6. Payroll Deduction Elections. The purchase price of shares of Common Stock acquired by a Participant under the Plan will be paid with amounts withheld from the Participant’s pay pursuant to the Participant’s payroll deduction election(s) made in accordance with this Section.
6.1 General. As part of the enrollment process, an Eligible Employee must make a payroll deduction election, authorizing the Company to deduct a certain amount from each regular paycheck for the purchase of Common Stock under the Plan. Unless the Committee determines otherwise, the amount to be deducted from each regular paycheck pursuant to an Employee’s payroll deduction election will be determined under the formula: (A x B) ÷ C, where—
A = the Employee’s annual rate of base salary in effect at the time of the payroll deduction election,



Exhibit 99.1


B = the deduction percentage (not to exceed 50%) specified by the Employee, and
C = the number of regular pay periods in a year.

Once established, an Employee’s per-pay-period payroll deduction election will remain in effect (subject to limitations under the Plan) unless and until the Employee changes his or her election or ceases to be a participant in Plan, as provided herein. The Committee may modify the rules and procedures applicable to payroll deduction elections at such time(s) and in such manner as it deems necessary or appropriate for the orderly administration of the Plan; provided, however, that no such action may be taken if it would cause the Plan to be in violation of Section 423(b)(5) of the Code (which provides that all Employees participating in the Plan must have equal rights and privileges). Notwithstanding the foregoing, (a) the total amount deducted from a Participant’s compensation under the Plan shall not exceed $21,250 in any calendar year, and (b) the amount that may be deducted from a Participant’s compensation on any payroll date may not exceed the net amount of cash compensation otherwise payable to the Participant on such date, after taxes and other authorized payroll deductions. If a Participant has an unused Account balance immediately following the last Purchase Date of an Offering Period, such balance will be refunded to the Participant.
6.2 Effect of Election; New Elections. Once a payroll deduction election is in effect, it shall remain in effect unless and until it is revoked or modified. A payroll deduction election may be modified by the filing of a new payroll deduction election in the manner described in Section 6.1. A new payroll deduction election will become effective as soon as practicable after its receipt by the Company and will supersede all prior payroll deduction elections. Unless the Committee determines otherwise, only one rate reduction and one rate increase may be made by any Participant during any Purchase Period. A Participant may increase or decrease the rate of his or her payroll deductions for a subsequent Offering Period by filing a new payroll deduction election before the first day of such subsequent Offering Period, and any such new election will not be taken into account in determining the number of changes the Participant may make during any Purchase Period.

**To do**
Reproduce verbatim the passage of the plan excerpt from "6. Payroll Deduction" to "with this Section.". Rely solely on the plan excerpt above.

**Listed records**
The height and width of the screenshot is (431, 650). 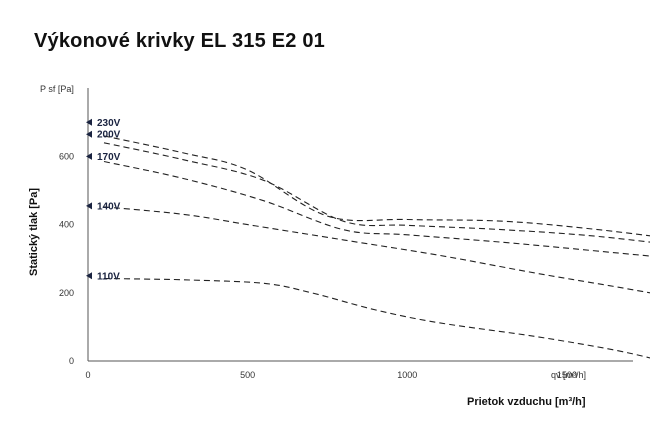 What do you see at coordinates (66, 225) in the screenshot?
I see `y-tick-label: 400` at bounding box center [66, 225].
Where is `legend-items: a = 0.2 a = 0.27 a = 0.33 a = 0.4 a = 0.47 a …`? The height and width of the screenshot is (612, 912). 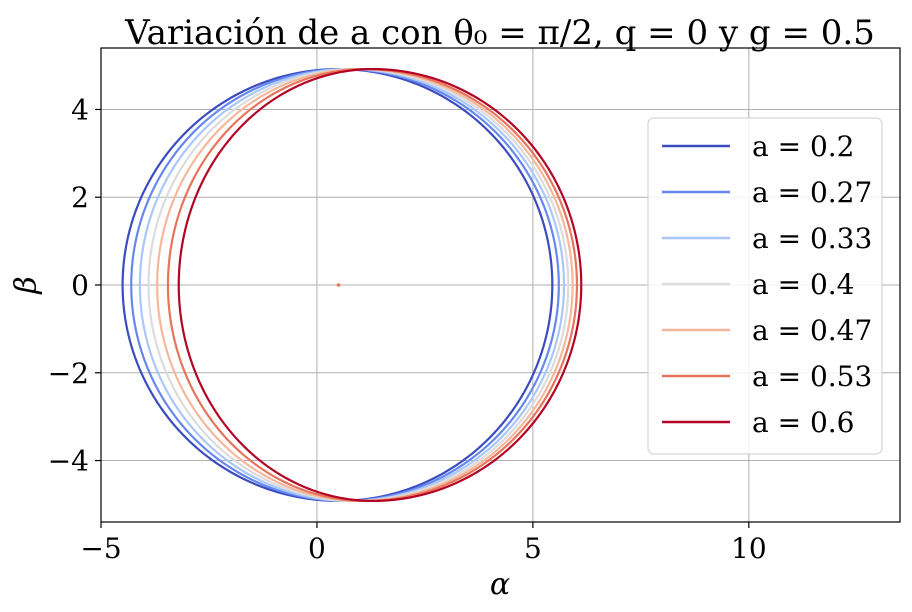
legend-items: a = 0.2 a = 0.27 a = 0.33 a = 0.4 a = 0.47 a … is located at coordinates (767, 284).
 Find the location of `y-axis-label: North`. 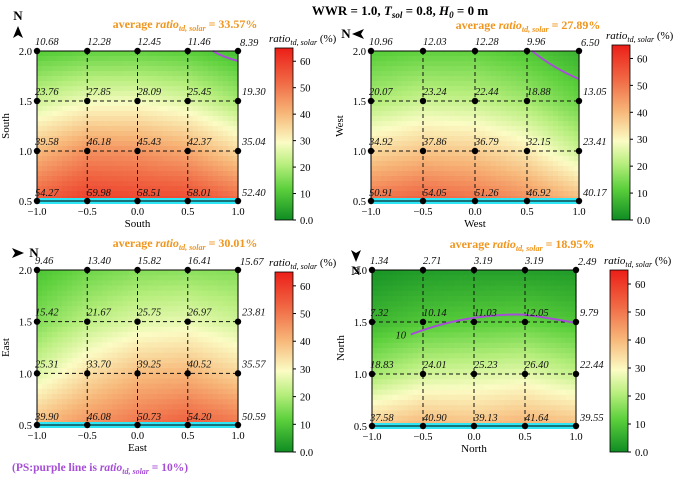

y-axis-label: North is located at coordinates (341, 348).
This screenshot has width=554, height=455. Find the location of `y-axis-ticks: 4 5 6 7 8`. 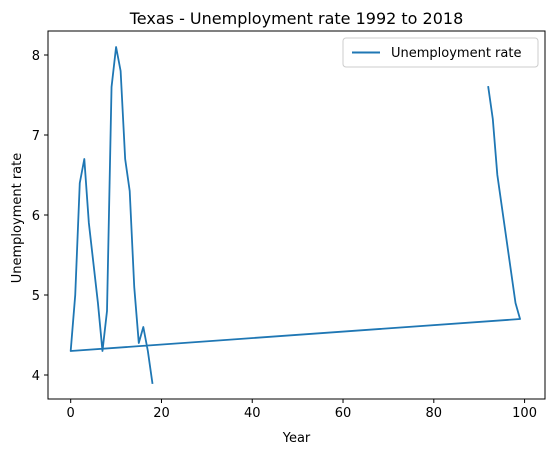

y-axis-ticks: 4 5 6 7 8 is located at coordinates (40, 216).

**Reply**
6. Payroll Deduction Elections. The purchase price of shares of Common Stock acquired by a Participant under the Plan will be paid with amounts withheld from the Participant’s pay pursuant to the Participant’s payroll deduction election(s) made in accordance with this Section.